21. I am afraid that we may have reached the situation chastised by Dr. Goh, that today’s policy makers live in a different society from the average Singaporean. During my MPS sessions I encounter a fair number of residents who question the rationale of government policies. They feel that the government does not understand their needs and concerns but instead craft policy while seated in, what effectively seems like a different world, an ideal clean and sterile policy lab or an ivory tower perched high up.

22. I urge the government to look at reorganizing the policy making process. To encourage for policy inputs from all segments of society at all stages of the process. I spoke about this a couple of years ago and suggested a more bottoms up process in policy making instead of continuing the current top down process driven mainly by civil servants who have don’t have a good feel of issues on the ground.

23. We will need to remove this elitism from the policy-making process, to reverse it to make it more bottom-up and driven by the man in the street. This will change the ways our policies are shaped and changed and I am confident that it will also lead to ministers having to deal with less fire-fighting as the policies were developed from a different and diverse perspective.

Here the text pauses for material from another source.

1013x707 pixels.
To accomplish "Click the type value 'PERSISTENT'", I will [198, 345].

Embracing Diversity for talent in Civil Service

24. The top echelons of the civil service and government has been populated by hand-picked scholars who were chosen primarily on their academic achievements. Having the most academically talented Singaporeans in these vaulted positions it does pose certain problems. Many scholars are parachuted into high positions at a young age. They may lack the experience or understand-ing of the ground sentiment to effectively craft and implement policies that affect the majority of the population. We also risk the problem of group think if the decision makers are effectively ‘cut from the same cloth’. Having a bit of diversity even in the policy-making bureau can actually be beneficial, just as it is desired in any other team.

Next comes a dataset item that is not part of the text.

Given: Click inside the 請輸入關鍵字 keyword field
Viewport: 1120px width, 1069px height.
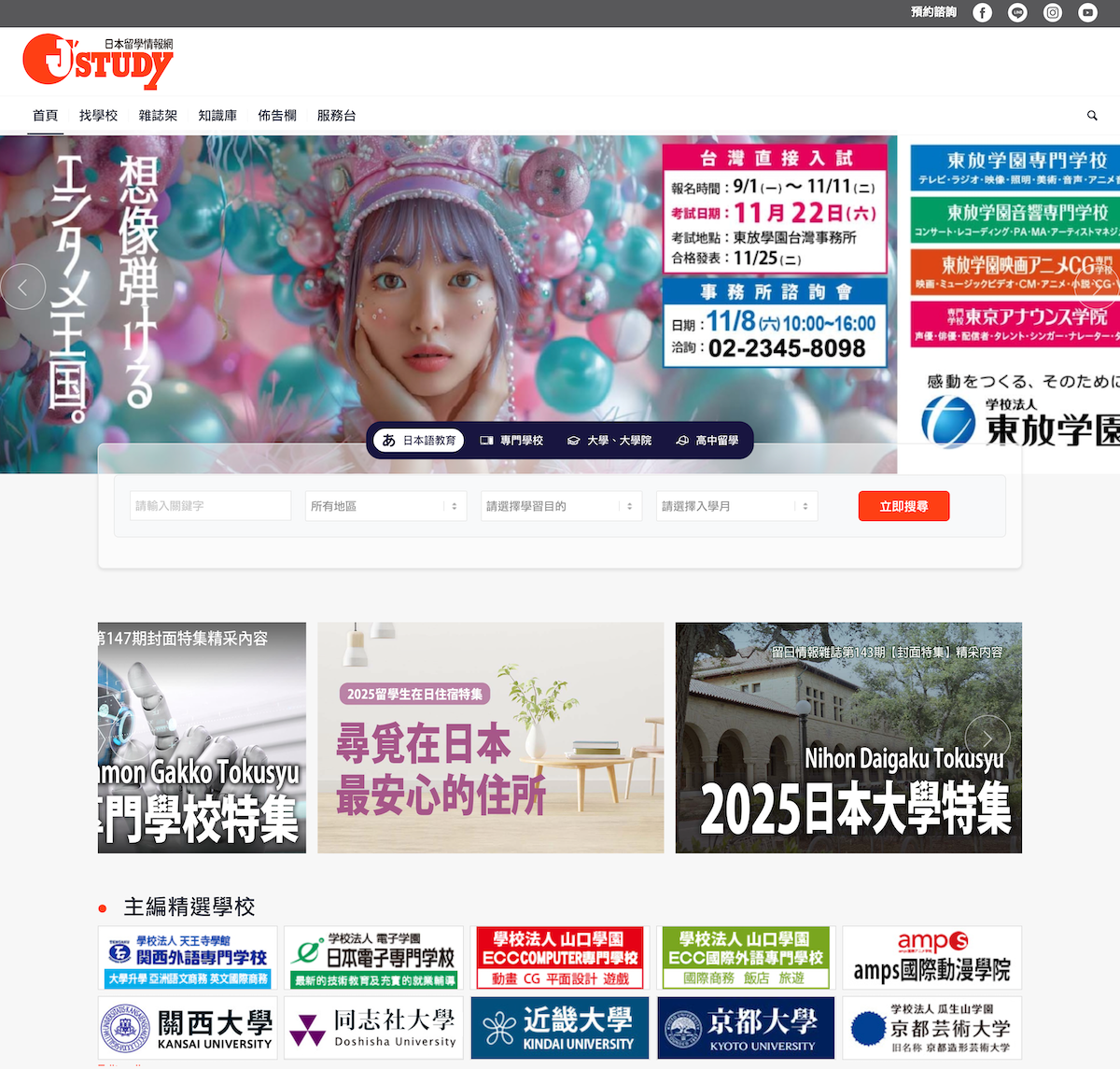Looking at the screenshot, I should [209, 505].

25. Let me share an example from our uniformed services. In the late 80s and 90s, our armed forces and police force focused on promoting many of the returning scholars to very senior positions very fast while those with less academic qualifications did not get similar opportunities to take up higher ranks in the uniformed services. The result over the years was stagnation for many of those with lower academic qualifications and finally retirement as they did not see their career go-ing anyway. This led to a rapid depletion of very good ground commanders replaced with high flying scholars who got the opportunities because of their academic success. I feel this happened for too many such good ground commanders too quickly resulting in loss of experience and the ability to deal with ground issues. The preliminary findings from the Little India riots do seem to indicate that there the lack of experience was as an issue. I hope I am wrong in my assessment of the type of leaders we have in some areas of the civil service because if I am right, we will continue to see many more problems simply because the policy makers don’t understand the ground issues and are far detached from the reality of what is happening and what is needed to improve Singaporeans’ life. We need the best people for the respective jobs not necessarily the best aca-demically qualified for all the jobs. As the largest employer in Singapore, the Public Service should lead the way in talent management.

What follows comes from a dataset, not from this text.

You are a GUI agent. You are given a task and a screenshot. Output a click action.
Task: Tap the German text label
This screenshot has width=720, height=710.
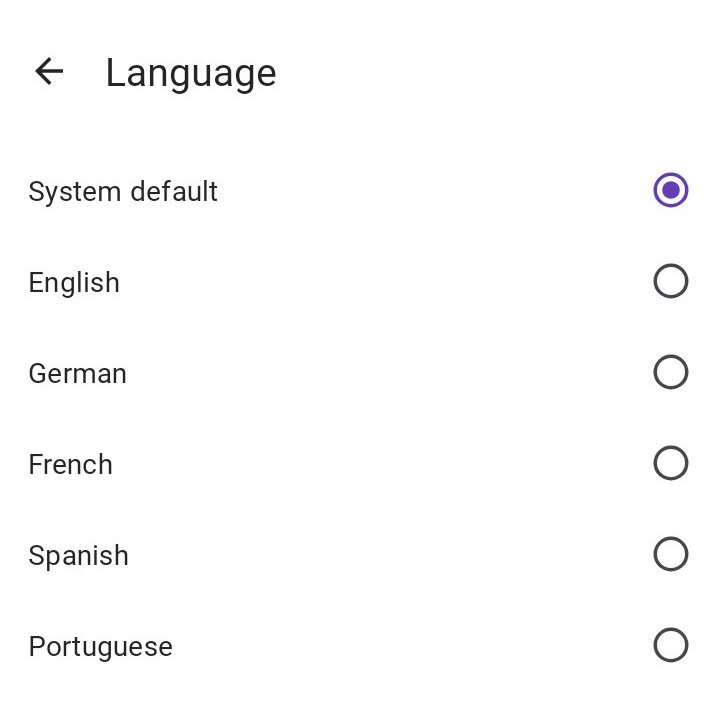click(x=77, y=374)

Parting Note: Meritocracy and the whole scholarship system when first conceived in Singapore’s founding years were all well-intention and good. But many of these systems, like the CPF system and GRC scheme, have been tweaked and perverted beyond its initial good intentions and is becoming a growing cancer in Singapore and if not nip in the bud early, which no one in the current cohort of the leadership has the courage and will to do it, may prove to be the beginning of a slippery rope for Singapore.